Page 540 - A Little Life: A Novel
P. 540
And then there was Dr. Traylor and the fire poker, and as he began to
unbelt his pants, he sprang up and smacked the doctor as hard as he could
across his face, and he heard and felt the doctor screaming and the fire
poker falling to the cement floor with a clang, and the doctor’s hand
grabbing at his ankle, but he kicked away and stumbled up the stairs, tugged
open the door, and ran. At the front door he saw a mess of locks, and he
nearly sobbed, his fingers clumsy, throwing the bolts this way and that, and
then he was outside and running, running faster than he ever had. You can
do it, you can do it, screamed the voice in his head, encouraging for once,
and then, more urgently, Faster, faster, faster. As he had gotten better, Dr.

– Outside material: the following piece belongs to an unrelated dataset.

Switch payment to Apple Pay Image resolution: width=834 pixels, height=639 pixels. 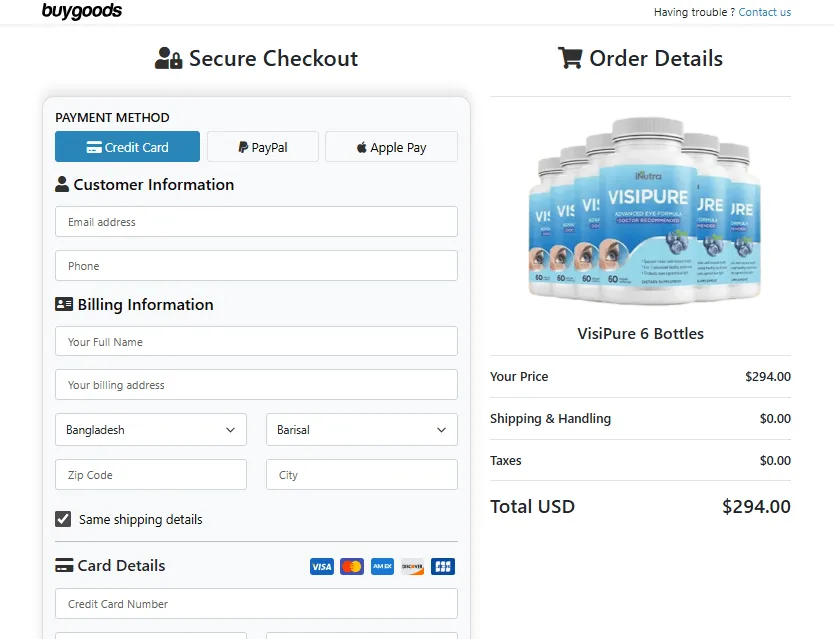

Traylor’s meals for him had gotten smaller and smaller, which meant that
he was always weak, always tired, but now he was vividly alert and he was
running, shouting for help as he did. But even as he ran and shouted, he
could see that no one would hear his calls: there was no other house in
sight, and although he had expected there might be trees, there weren’t, just
flat blank stretches of land, with nothing to hide behind. And then he felt
how cold it was, and how things were embedding themselves into the soles
of his feet, but still he ran.
And then behind him he heard another pair of footsteps slapping against
the pavement, and a familiar jangling noise, and he knew it was Dr. Traylor.
He didn’t even shout at him, he didn’t even threaten, but as he turned his
head to see how close the doctor was—and he was very close, just a few
yards behind him—he tripped and fell, his cheek banging against the road.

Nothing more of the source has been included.